▶ **Try it**
Retype, word for word, every line starting at the line with "Given: Click the Description text field" and ending with the final line of the entries; skip the pictures.

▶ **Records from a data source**
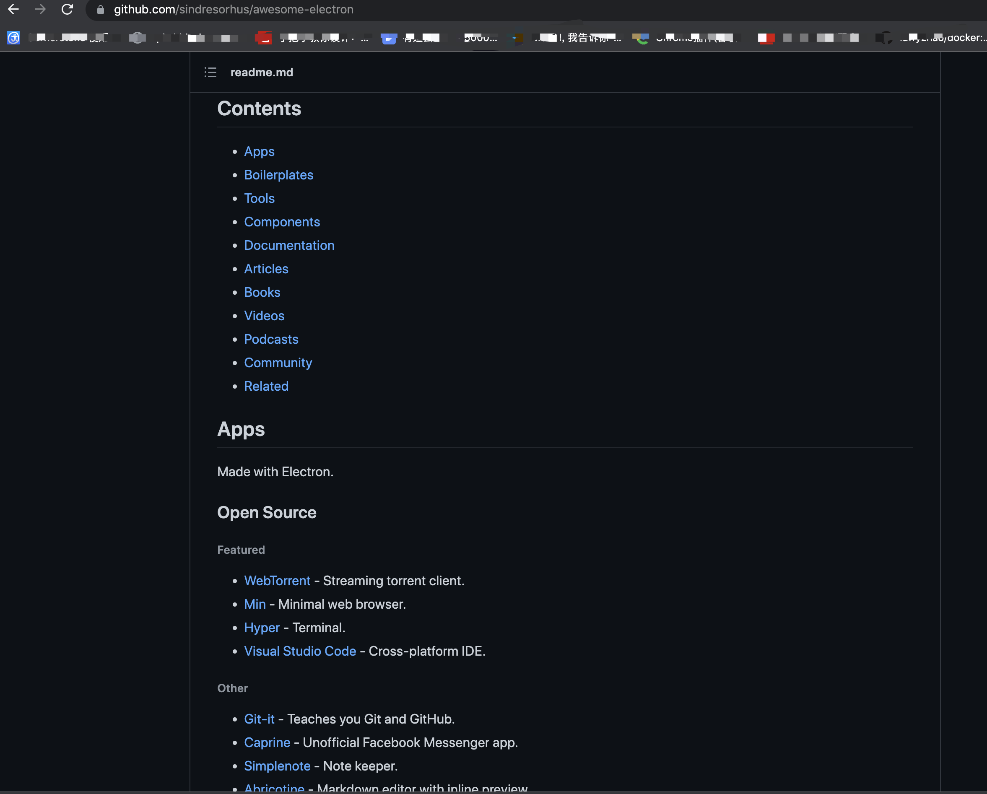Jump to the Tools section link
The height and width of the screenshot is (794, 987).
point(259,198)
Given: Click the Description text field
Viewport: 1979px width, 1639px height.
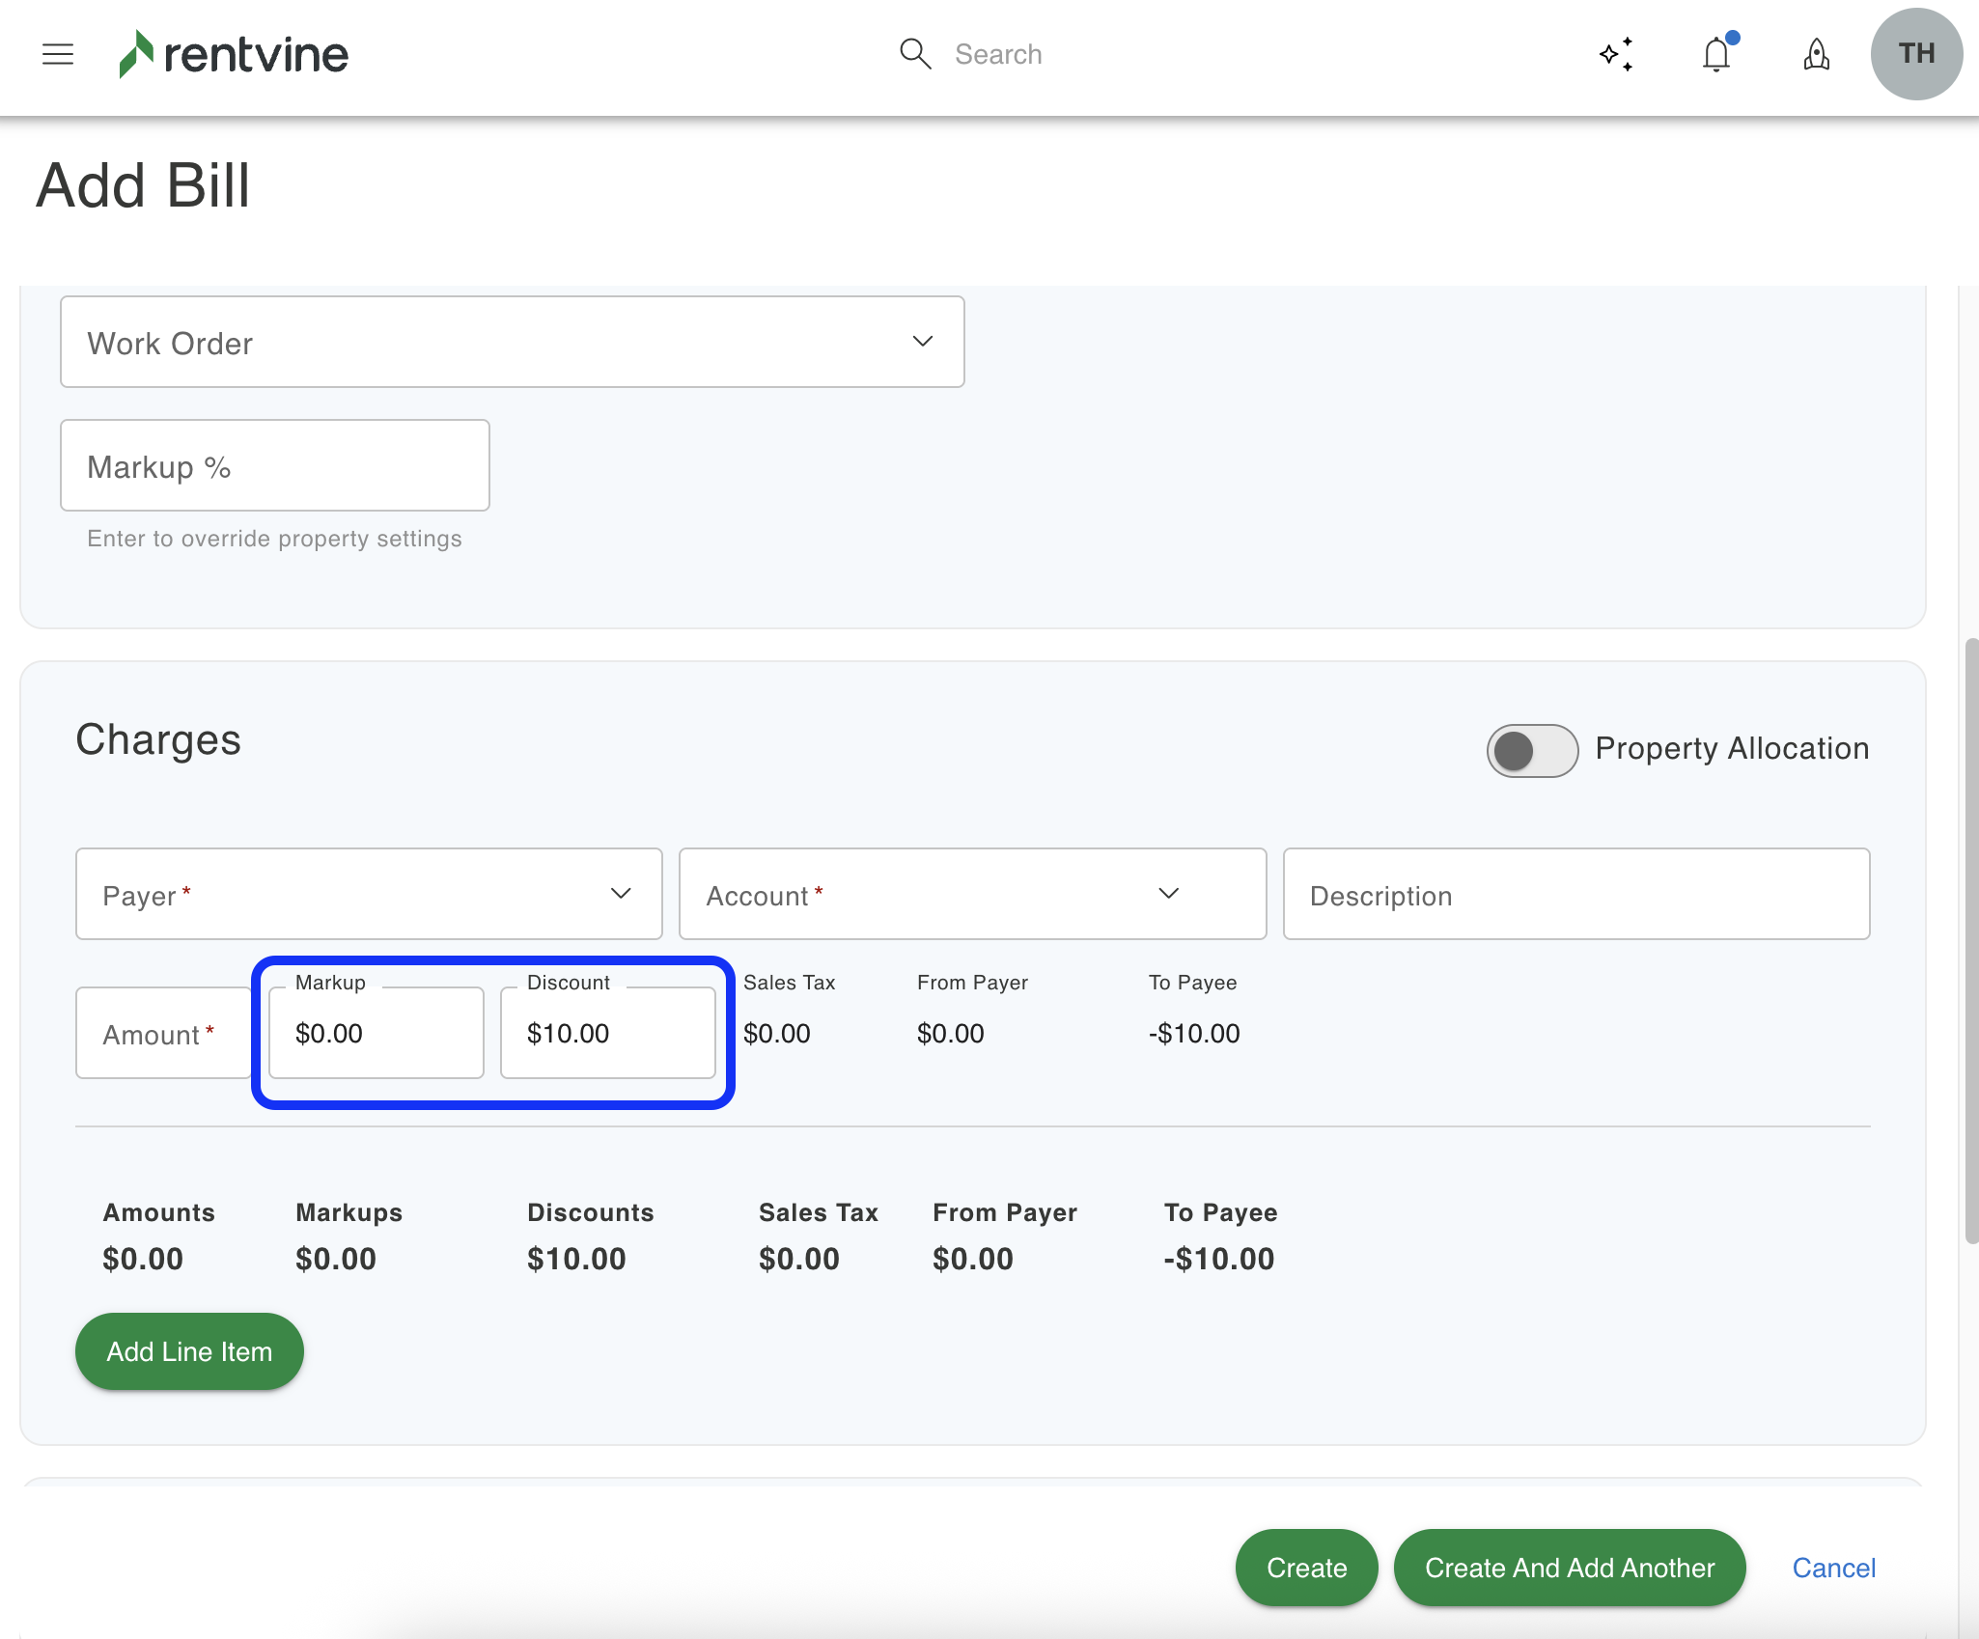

▶ **Exercise solution**
Given: Click the Description text field
Viewport: 1979px width, 1639px height.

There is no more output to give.